Note also - we eat more fruits and vegetables (20% over 1970s)
I noted that grain (wheat) consumption was low around 1970. They attribute the growth to:
"strong consumer demand for variety breads,other instore bakery items, and grainbased snack foods; and increasing fastfood sales of products made with buns,doughs, and tortillas."
They aren't claiming that we eat more refined grains (compared to whole). They note that whole grain consumption is well below the recommendation. In my experience it is easier to buy whole grains (and products) now than in the 70s. Back then you had to go to 'hippy' stores to get bulk whole grains. Now WF has them. Half the breads at Traders are 'crushed sprouted wheat'.
We already discussed that March Annals article
No evidence saturated fats promote heart disease, no evidence unsaturated fats reduce it
Teicholz has been writing about this since 2007
She's mentioned in the 'popular press' section of this Wiki overview of the controversy
Interestingly, the author of that WSJ piece appears in a piece in today's Washington Post opinion section (stupidly) titled "Ten Things to Toss." One of those 10 things is Low-Fat Products, written by Nina Teicholz.
No matter your take on low versus high fat diets, clearly Teicholz's PR team is doing a good job getting her prime placements.
Personally, I welcome the continued discussion of this issue. IME, mainstream physicians and dietitians are still promoting a low-fat diet so the issue is hardly settled.
The new medical school in my area anounced it is planning carb restriction for its nutrition dept, not the long term failure, low fat, high carb.
They also claim they're going to be patient care centered and encourage medical students to be lifelong learners who continually self evaluate. They say they want to change the course of medicine as currently practiced.
HOPE. The tide is slowly turning, prominent researchers are voicing disdain for corporation strangleholds on treatment and diagnostic guidelines form our prestigious medical institutions.
"Today’s WSJ Article on Saturated Fat and Heart Disease is Nonsense"
by David L. Katz, MD, MPH
Director, Yale University Prevention Research Center
"The article starts off very dubiously when the author, Nina Teicholz, tells us that a now somewhat infamous study published in the Annals of Internal Medicine in March concluded, quote, that 'saturated fat does not cause heart disease.' I have read the paper in its entirety, and could not recall any such assertion. So I actually ran a search function on the text of the article, and that statement simply does not appear."

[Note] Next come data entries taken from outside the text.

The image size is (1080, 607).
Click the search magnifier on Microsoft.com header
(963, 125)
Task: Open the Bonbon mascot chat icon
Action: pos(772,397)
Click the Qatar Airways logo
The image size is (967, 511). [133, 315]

"First, the recent Annals paper did not show that saturated fat is harmless, and it certainly didn’t show that it is beneficial; it did not even suggest the latter.
"Second, neither the Annals paper nor any other recent research on the topic suggests there is health benefit derived from adding butter, meat, or cheese to our diets. The weight of evidence is very much to the contrary. I know, because I reviewed it recently at the request of a peer-reviewed journal."
re: maria lorraine
Didn't the paper simply conclude that saturated fats were no worse than other fats. Thus the demonisation of these fats was wrong.

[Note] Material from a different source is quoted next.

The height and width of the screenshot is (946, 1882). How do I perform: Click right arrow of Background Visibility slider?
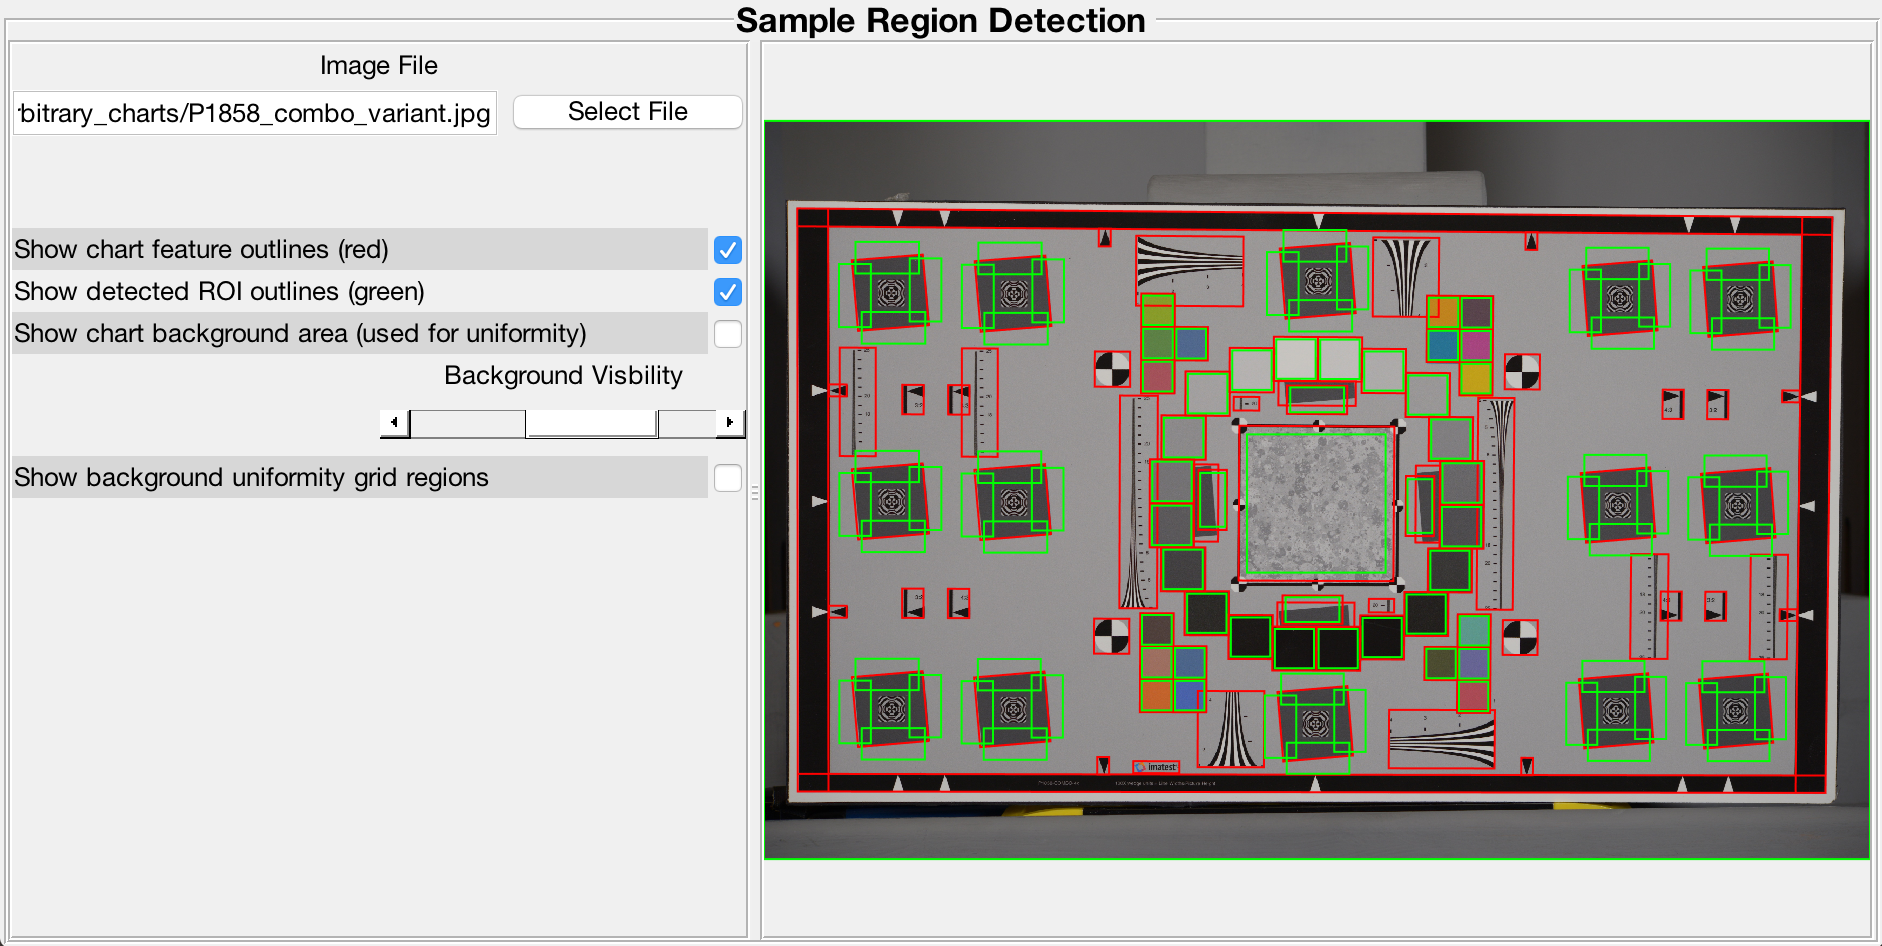[730, 423]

I am not certain anyone is advocating adding extra meat, cheese etc to a balanced diet. The issue is the ratio of different food in the overall diet. A decline in fats and proteins has seen them replaced by carbohydrates which is thought to be the cause health issues. The goal should be to rebalance diets and move away from the extremes of health advice i.e. fat is bad.
Diets low in fats and proteins will need more of them, balanced by cutting down on other things but people with balanced diets should stay the same. But obviously this does need to be tempered by moderation in overall consumption.